# PyTorch Simple
This is my first attempt at running PyTorch on the UAHPC
Modified from pytorch_gpus.py (stored in this directory)
Updated 11/17/2020

## Outline
0. Workflow
1. Links and Resources
2. Setting up Workspace
3. Running a PyTorch Script

## 0. Workflow
This documents how to run a PyTorch script using Jupyter Notebooks on UAHPC

    1. Log on to a Jupyter Notebook Session from https://ood.hpc.arizona.edu

    2. Choose the Number of Hours and CPUs. (Note that to use GPU you will need to run multiple CPUS (>1) and 'Connect to Jupyter'
    
    3. Navigate to an existing Jupyter Notebook or create a new one

    4. Set up your Workspace: A note on modules, environments, and python packages
        * Jupyter Notebooks come with some pre-baked python packages, and will automaticlly load the python 'module'
        * However, many 'custom' Python Packages need to be installed manually
            * For more info, see 'Setting up Workspace' section below
        * Careful to set up virtual environments that respect
            1. The structure of the UAHPC file directory. (For me, I access packages here: "/home/u8/roberthull/mypyenv_gato/lib/python3.5/site-packages")
            2. The version of Python that you are running. (For me, python3.5) 
            3. The super computer you run on (For me, ElGato, but could also be Ocelote). It can helpful to name your virtual environments descritively so that you have one for each super comuputer

    5. Run your PyTorch Script

## 1. Links and Resources
1. An introduction into using Python on Ocelote and El Gato
https://public.confluence.arizona.edu/display/UAHPC/Using+and+Installing+Python
    * Scroll to the bottom to view Jupyter-specific Python Recommendations
2. An introduction to Jupyter Notebooks on UAHPC
https://public.confluence.arizona.edu/display/UAHPC/Jupyter+Notebook+-+Python
    * Generates a simple Jupyter Notebook script
3. Description of GUI / On Demand Services available through HPC
https://public.confluence.arizona.edu/display/UAHPC/Open+On+Demand

## 2. Setting up your workspace
### Set up your directory locations. 
You need to activate your environment (if you want to install custom packages)
And
You need to direct the system to look where the packages are installed

In [None]:
# initialize directory lcoation
env_dir = "~/mypyenv_gato/bin/activate"
sys_dir = "/home/u8/roberthull/mypyenv_gato/lib/python3.5/site-packages"

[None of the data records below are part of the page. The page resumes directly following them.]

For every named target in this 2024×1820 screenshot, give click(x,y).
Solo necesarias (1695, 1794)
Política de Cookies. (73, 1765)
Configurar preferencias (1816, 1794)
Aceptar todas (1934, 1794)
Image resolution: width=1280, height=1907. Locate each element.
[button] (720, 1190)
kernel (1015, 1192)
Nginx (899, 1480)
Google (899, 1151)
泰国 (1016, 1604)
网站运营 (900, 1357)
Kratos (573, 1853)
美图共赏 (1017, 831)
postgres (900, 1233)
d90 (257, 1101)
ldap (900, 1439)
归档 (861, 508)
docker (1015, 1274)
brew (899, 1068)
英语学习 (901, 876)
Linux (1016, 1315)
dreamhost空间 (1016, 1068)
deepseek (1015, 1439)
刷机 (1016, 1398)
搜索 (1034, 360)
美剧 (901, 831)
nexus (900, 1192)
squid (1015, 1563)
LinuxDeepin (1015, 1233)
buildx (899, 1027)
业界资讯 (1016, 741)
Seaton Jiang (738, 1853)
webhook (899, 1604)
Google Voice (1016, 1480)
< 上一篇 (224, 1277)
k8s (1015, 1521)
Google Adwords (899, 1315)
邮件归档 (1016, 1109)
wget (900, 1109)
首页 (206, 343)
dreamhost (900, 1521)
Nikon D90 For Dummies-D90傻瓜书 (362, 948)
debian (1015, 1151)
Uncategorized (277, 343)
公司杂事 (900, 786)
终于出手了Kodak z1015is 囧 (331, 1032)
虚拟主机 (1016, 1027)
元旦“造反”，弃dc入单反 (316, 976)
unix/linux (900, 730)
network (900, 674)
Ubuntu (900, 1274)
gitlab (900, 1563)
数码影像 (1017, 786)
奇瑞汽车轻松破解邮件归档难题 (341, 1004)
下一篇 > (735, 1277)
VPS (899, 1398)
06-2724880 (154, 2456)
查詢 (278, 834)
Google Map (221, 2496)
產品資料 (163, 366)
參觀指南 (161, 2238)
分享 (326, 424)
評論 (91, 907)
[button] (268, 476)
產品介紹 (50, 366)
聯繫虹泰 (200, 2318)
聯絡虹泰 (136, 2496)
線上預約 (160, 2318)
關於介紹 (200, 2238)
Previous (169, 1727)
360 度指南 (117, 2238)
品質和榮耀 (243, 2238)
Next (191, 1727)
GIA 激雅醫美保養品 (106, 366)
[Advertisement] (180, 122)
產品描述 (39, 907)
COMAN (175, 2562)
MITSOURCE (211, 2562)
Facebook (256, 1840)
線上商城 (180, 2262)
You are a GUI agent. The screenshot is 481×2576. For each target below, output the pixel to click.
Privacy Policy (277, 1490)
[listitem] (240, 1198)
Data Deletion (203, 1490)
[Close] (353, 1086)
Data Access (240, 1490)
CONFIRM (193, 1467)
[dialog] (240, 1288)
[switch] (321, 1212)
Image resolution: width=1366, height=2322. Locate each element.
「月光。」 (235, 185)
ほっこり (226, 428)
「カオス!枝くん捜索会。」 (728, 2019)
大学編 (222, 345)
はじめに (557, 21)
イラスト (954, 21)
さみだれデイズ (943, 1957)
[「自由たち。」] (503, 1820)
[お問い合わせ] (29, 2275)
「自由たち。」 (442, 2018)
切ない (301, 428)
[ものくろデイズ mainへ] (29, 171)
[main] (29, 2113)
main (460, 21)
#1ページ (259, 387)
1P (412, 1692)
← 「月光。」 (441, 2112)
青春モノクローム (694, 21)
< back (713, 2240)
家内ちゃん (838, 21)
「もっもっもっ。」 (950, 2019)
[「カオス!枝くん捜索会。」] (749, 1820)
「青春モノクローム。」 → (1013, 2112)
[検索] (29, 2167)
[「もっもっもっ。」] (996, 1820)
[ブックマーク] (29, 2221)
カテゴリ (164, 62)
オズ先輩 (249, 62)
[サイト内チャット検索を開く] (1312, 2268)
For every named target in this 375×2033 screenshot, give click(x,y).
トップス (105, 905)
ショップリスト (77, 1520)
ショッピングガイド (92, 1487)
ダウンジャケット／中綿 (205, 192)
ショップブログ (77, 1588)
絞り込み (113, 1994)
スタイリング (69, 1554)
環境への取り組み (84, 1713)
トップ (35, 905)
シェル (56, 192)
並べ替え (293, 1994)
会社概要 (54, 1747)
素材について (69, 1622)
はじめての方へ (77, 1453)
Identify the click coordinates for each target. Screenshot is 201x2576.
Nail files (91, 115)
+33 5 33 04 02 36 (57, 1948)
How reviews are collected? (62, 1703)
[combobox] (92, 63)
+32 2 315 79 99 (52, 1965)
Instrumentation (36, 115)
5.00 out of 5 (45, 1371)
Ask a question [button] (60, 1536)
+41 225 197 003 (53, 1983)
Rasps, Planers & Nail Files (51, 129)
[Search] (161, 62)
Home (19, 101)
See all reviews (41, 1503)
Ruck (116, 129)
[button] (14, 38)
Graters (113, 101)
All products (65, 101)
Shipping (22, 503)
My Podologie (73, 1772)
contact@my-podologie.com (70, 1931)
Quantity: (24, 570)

### Install custom packages
Only do this once. I.E. if the packages already exist, then don't install them! 

In [None]:
# %% install custom package (each call must be done on one line)
# # syntax
# # !source </path/to/virtualenv>/bin/activate && pip install <package> && pip show <package>

# # pycurl
# !source ~/mypyenv_gato/bin/activate && pip install pycurl && pip show pycurl

# # pytorch
# !source ~/mypyenv_gato/bin/activate && pip install torch && pip show torch

### Check to see if a packages has already been installed
See previous

In [None]:
# pip show <module name>
# ex
pip show torch

### Ensure that the system knows to look for packages in your environment
You need to append the system directory (established as the path to your virtual environment) so that it can be used in the module import section

In [None]:
# Check system Paths
import sys
# add environment directory
sys.path.append(sys_dir)
sys.path

### Import Modules
'nuff said. Make sure that they've already been installed if they are custom and don't come by default with Jupyter

In [None]:
# %% Modules
# Import torch and numpy
import numpy as np
import pycurl
import torch as th
import time

## 3. Run Python Script
The below script looks to see if gpu is available (from the pytorch consule). Note that it will only show as available if more than one CPU is being used in your session

In [None]:
# %% First attempt (using th.cuda.is_available and .to())

if th.cuda.is_available():
  # Create tensors
  x = th.ones(1000, 1000)
  y = 2 * x + 3
  # Do the calculation on cpu (default)
  start_time = time.time()
  # Matrix multiplication (for benchmark purpose)
  results = th.mm(x, y)
  time_cpu = time.time() - start_time
  
  # Do the same calculation but on the gpu
  # First move tensors to gpu
  x = x.to("cuda")
  y = y.to("cuda")
  start_time = time.time()
  # Matrix multiplication (for benchmark purpose)
  results = th.mm(x, y)
  time_gpu = time.time() - start_time
  
  print("Time on CPU: {:.5f}s \t Time on GPU: {:.5f}s".format(time_cpu, time_gpu))
  print("Speed up: Computation was {:.0f}X faster on GPU!".format(time_cpu / time_gpu))
  
else:
  print("You need to enable GPU accelaration")